O início do inverno traz junto a noite mais longa do ano, quando a alvorada é empurrada para as sete horas e dezessete minutos parecendo que o dia, com todo este frio, se recusa a sair de sua cama escura. O sol desfilará até as dezessete horas e trinta e dois minutos, atirando pouco mais de dez horas de luz sobre a Região das Hortênsias, criando o dia mais curto do ano. Poucos se dão conta deste alongamento da noite e do encurtamento do dia, mas aqui pelas bandas do paralelo 29 Sul, este fenômeno se repete incansavelmente a cada ano, marcando o solstício de inverno.

Olho para fora e já vejo uma barra alaranjada no Leste, indicando que o sol está a caminho. Pessoas começam a circular pela rua, agasalhadas com mantas, gorros e casacos pesados. Quem sai cedo enfrenta o frio da madrugada, aquele desconforto térmico que desaparece pouco depois do sol surgir e vencer a friagem. Motoqueiros entregam jornais, guardas trocam de turno, carros particulares disparam já com pressa para cumprir suas tarefas do dia que surge.

O sol surge e empurra o escuro para o seu esconderijo, trazendo as cores para a paisagem

 

Já perto do nascer do sol, ainda com aquela luz baça da alvorada, vejo uma corruíra andando rápida e atenta em cima do muro e percebo nela apenas duas preocupações: cuidar para não ser apanhada pelo gato que anda por ali e encontrar insetos, aranhas e qualquer outro pequeno animal que se oculte em frestas e no meio das ramagens do jardim. Esta pequena ave nativa, uma das menores que temos, agora está silenciosa, emitindo apenas pequenos ruídos quase imperceptíveis, ao contrário da primavera e verão quando canta sem parar melodias espetaculares.

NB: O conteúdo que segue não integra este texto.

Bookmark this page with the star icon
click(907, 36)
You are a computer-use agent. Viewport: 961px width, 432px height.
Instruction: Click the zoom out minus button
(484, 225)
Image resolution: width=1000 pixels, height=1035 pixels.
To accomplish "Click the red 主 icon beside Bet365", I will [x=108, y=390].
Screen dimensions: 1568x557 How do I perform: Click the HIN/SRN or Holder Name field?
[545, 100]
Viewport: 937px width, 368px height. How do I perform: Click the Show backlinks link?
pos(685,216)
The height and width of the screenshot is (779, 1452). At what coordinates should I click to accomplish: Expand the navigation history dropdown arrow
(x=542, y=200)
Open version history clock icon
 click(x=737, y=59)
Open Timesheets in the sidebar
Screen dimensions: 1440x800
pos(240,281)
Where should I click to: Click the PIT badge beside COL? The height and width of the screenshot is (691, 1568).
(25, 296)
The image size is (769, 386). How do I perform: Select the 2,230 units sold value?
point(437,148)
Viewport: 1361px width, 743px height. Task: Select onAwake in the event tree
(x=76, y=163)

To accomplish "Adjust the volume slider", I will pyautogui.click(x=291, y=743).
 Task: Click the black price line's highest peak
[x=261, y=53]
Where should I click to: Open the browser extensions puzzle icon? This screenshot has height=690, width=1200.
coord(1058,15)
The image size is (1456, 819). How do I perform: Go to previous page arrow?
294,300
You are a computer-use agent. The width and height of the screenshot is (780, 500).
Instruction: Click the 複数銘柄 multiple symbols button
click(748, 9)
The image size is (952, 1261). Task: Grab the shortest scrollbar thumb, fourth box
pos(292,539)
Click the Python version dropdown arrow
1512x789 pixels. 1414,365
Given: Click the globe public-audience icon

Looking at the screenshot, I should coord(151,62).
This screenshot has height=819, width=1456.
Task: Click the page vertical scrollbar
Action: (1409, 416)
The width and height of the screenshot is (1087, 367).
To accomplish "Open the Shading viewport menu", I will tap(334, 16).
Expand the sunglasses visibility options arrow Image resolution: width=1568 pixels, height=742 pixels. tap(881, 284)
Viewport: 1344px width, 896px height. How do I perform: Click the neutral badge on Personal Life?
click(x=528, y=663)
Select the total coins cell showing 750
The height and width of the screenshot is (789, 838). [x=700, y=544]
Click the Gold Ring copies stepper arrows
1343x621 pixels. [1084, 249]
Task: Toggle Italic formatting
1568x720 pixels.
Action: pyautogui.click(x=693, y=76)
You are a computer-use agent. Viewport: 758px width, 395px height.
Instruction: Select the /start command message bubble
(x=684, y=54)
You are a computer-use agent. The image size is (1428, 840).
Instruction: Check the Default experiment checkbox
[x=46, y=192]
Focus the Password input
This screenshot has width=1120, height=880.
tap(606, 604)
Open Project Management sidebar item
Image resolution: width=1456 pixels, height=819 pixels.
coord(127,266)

O alaranjado para o lado leste aumenta e surge um ponto de luz intensa no horizonte, indicando o início oficial do dia. O lento giro da terra vai expondo o sul da América do Sul ao aconchego do calor e da luz, tão vitais para a vida por aqui.  Começa o dia mais curto do ano da mesma forma como iniciou ontem e certamente se repetirá amanhã, mas o que me faz escrever hoje sobre isso é a vontade de expressar o quanto aprecio estes eventos naturais vistos diariamente na natureza. Gosto de ver a noite se recolhendo, já cansada de escurecer a terra, e ver o dia nascendo com aquele vigor e decisão de espantar o escuro e tudo iluminar.

Renovação em ciclos é o grande mantra da natureza, tudo gira e se repete num sem fim de eventos, uns mais intensos, outros mais discretos, mas sempre pulsando como se fosse movido por um gigantesco e invisível coração que bate sem parar, mantendo as estações, as chuvas, os ventos, as secas, as florestas, os bichos, os dias, as noites e a vida, enfim.